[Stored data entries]
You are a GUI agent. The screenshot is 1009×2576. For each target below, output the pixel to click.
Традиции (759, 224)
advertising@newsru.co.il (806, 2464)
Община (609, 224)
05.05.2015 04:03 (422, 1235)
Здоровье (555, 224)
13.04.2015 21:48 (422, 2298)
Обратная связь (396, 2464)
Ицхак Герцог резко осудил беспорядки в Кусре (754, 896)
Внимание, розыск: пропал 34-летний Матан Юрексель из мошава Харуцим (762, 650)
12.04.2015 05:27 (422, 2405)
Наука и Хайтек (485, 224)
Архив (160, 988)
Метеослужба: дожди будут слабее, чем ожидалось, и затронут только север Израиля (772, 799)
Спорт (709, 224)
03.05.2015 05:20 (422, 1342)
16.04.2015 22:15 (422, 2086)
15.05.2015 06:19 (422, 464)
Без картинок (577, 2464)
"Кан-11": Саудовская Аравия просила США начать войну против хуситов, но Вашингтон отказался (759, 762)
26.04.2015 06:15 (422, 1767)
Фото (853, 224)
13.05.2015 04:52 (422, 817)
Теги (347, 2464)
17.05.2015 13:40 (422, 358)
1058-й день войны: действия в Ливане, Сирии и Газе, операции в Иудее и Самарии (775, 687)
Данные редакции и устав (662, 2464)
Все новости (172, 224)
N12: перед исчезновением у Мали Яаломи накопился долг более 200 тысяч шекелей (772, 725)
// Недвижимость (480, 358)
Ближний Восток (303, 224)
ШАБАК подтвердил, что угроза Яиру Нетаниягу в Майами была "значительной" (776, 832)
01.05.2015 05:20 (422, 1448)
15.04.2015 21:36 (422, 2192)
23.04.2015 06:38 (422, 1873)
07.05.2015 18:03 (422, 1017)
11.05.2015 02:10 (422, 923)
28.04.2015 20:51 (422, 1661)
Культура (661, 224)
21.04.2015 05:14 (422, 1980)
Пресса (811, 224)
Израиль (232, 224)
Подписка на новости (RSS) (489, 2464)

**The task:** Go through the entries and copy each line holding the string "новости".

**Completed exercise:**
Все новости (172, 224)
Подписка на новости (RSS) (489, 2464)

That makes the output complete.